What Position Should I Sleep In?
Sleeping is an essential part of life. We all have to sleep in order to rest and repair our bodies and minds. When asked how much we sleep, the average answer is between 7-9 hours. We only get 24 hours a day so that is roughly one third of the day which equates to one third of our lives. That is a lot of time spent in one position and if not done properly can have a negative effect on your spinal and general health.
Sleeping improperly or with poor posture can cause pain along with other conditions in your spine that can worsen over time. Sleeping on your stomach is often the worst position for your body. It may be comfortable or it may be the only position you can fall asleep in, but it can very likely make things worse. Poor posture can strain your spine resulting in pain and discomfort.
The 3 main positions we sleep in
When it comes to sleeping posture, we are usually either on our stomach (prone), on either side or on our back (supine). Some people sleep in combinations of the three, essentially whatever feels comfortable for them.
What are the best and worst sleeping postures?
Sleeping on your back is usually the best. With a proper mattress, sleeping on your back helps support the natural curves of your spine and places the least amount of physical stress on your body. Sometimes though, people may not be used to sleeping on their back. In addition, sleeping on your back can also lead to more snoring.
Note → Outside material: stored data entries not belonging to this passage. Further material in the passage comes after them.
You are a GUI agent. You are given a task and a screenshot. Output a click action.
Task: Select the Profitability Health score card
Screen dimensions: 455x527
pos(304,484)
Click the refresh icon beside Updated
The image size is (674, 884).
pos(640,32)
The second best position to sleep in, which most people find themselves in, is to sleep on your sides. If you do sleep on your sides, be sure to use enough pillow support so that your head and neck remain in line with your spine. As well, having a cushion between your legs can maintain better posture while sleeping on your sides.
“But sleeping on my stomach feels so comfortable”
While it may feel comfortable for some, the problem is that your head and neck then need to be turned to your left or right in order to breathe properly. Sleeping on your stomach repeatedly over time can place tension on your neck and upper back. This tension can stress the joints, ligaments and muscles in your neck and upper back, which can then lead to neck pain and headache.
Choosing a pillow
Having the right pillow also helps support your posture which leads to better quality sleep. If you do end up sleeping on your stomach, consider getting rid of your pillow altogether or if you really insist on using a pillow, opt for a very thin pillow. For those that are side sleepers, a thick, supportive pillow is usually best. Lastly, for all you back sleepers, a medium-sized pillow typically works best.
If you have any questions or want more tips on improving sleep posture, speak to your chiropractor or physiotherapist.